The above errors proceed to list all local NPM modules as not found. If I list all loadNpmTasks instead of using "load-grunt-tasks", I get the exact same error.
When I $ heroku logs I get:
Starting process with command `node web.js`
Error: Cannot find module '/app/web.js'
Can anyone see where I've gone wrong?
For anyone passing by here, I wasn't able to solve the problem. This is where I got to:
In my Gruntfile, I moved npm modules from devDependencies to dependencies.
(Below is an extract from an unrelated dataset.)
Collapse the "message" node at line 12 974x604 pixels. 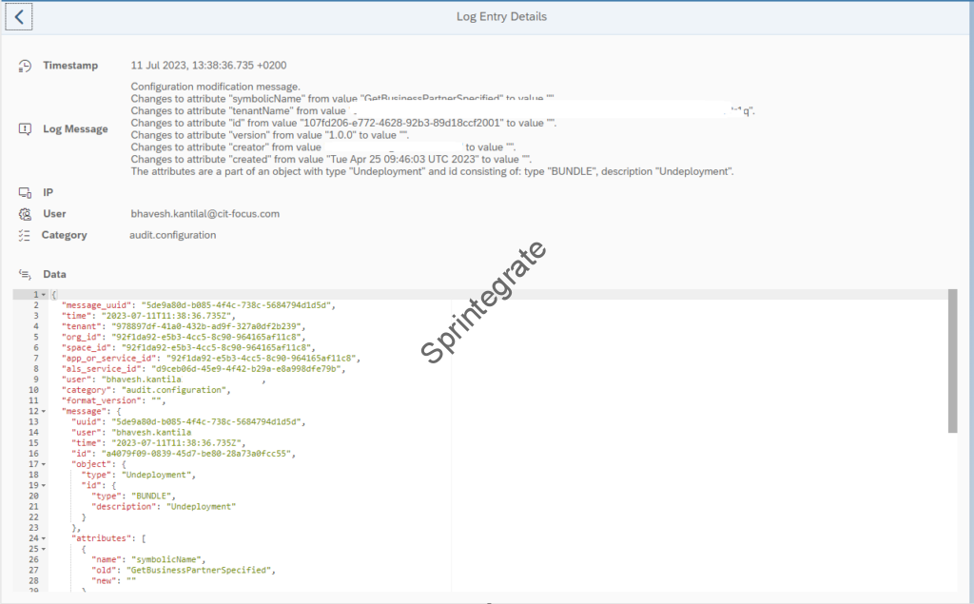click(x=44, y=411)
Heroku was then able to install these dependencies.
However, when Heroku ran the tasks, it stops at the haml task w/ error "You need to have Ruby and Haml installed and in your PATH for this task to work". Adding ruby & haml to the Gruntfile as engines did not work.
The only thing I can think of is that maybe Heroku installs your devDependencies first, tries to run Grunt, but since it didn't install load-grunt-tasks yet, you don't get the grunt.loadNpmTasks( 'grunt-contrib-uglify' ); line (which load-grunt-tasks does for you), and thus Grunt can't find the package.
Can you try changing your Gruntfile to explicitly list out all npm modules using the grunt.loadNpmTasks() method?
EDIT:
Just remembered another thing I had to do:
heroku labs:enable user-env-compile -a myapp
heroku config:set NODE_ENV=production
(Obviously replacing myapp with your Heroku app name.)
This makes Heroku allow user set environment variables and then sets your server to production. Try that, and set your dependencies and devDependencies as you had them originally (just to see if it works).
I am coming pretty late to the game here but I have used a couple methods and thought I would share.
Option 1: Get Heroku to Build
This is not my favorite method because it can take a long time but here it is anyway.
Heroku runs npm install --production when it receives your pushed changes. This only installs the production dependencies.
You don't have to change your environment variables to install your dev dependencies. npm install has a --dev switch to allow you to do that.
npm install --dev
Heroku provides an article on how you can customize your build. Essentially, you can run the above command as a postinstall script in your package.json.
"scripts": {
"start": "node index.js",
"postinstall": "npm install --dev && grunt build"
}
I think this is cleaner than putting dev dependencies in my production section or changing the environment variables back and forth to get my dependencies to build.
Also, I don't use a Procfile. Heroku can run your application by calling npm start (at least it can now almost two years after the OP). So as long as you provide that script (as seen above) Heroku should be able to start your app.
As far as your ruby dependency, I haven't attempted to install a ruby gem in my node apps on Heroku but this SO answer suggests that you use multi buildpack.
Option 2: Deploy Your Dependencies
Some argue that having Heroku build your application is bad form. They suggest that you should push up all of your dependencies. If you are like me and hate the idea of checking in your node_modules directory then you could create a new branch where you force add the node_modules directory and then deploy that branch. In git this looks like:
git checkout -b deploy
git add -f node_modules/
git commit -m "heroku deploy"
git push heroku --force deploy:master
git checkout master
git branch -D deploy
You could obviously make this into a script so that you don't have to type that every time.
Option 3: Do It All Yourself
This is my new favorite way to deploy. Heroku has added support for slug deploys. The previous link is a good read and I highly recommend it. I do this in my automated build from Travis-CI. I have some custom scripts to tar my app and push the slug to Heroku and its fast.
I faced a similar problem with Heroku not installing all of my dependencies, while I had no issue locally. I fixed it by running
heroku config:set USE_NPM_INSTALL=true
into the path, where I deployed my project from. This instructs Heroku to install your dependencies using npm install instead of npm ci, which is the default! From Heroku dev center:
"Heroku uses the lockfiles, either the package-lock.json or yarn.lock, to install the expected dependency tree, so be sure to check those files into git to ensure the same dependency versions across environments. If you are using npm, Heroku will use npm ci to set up the build environment."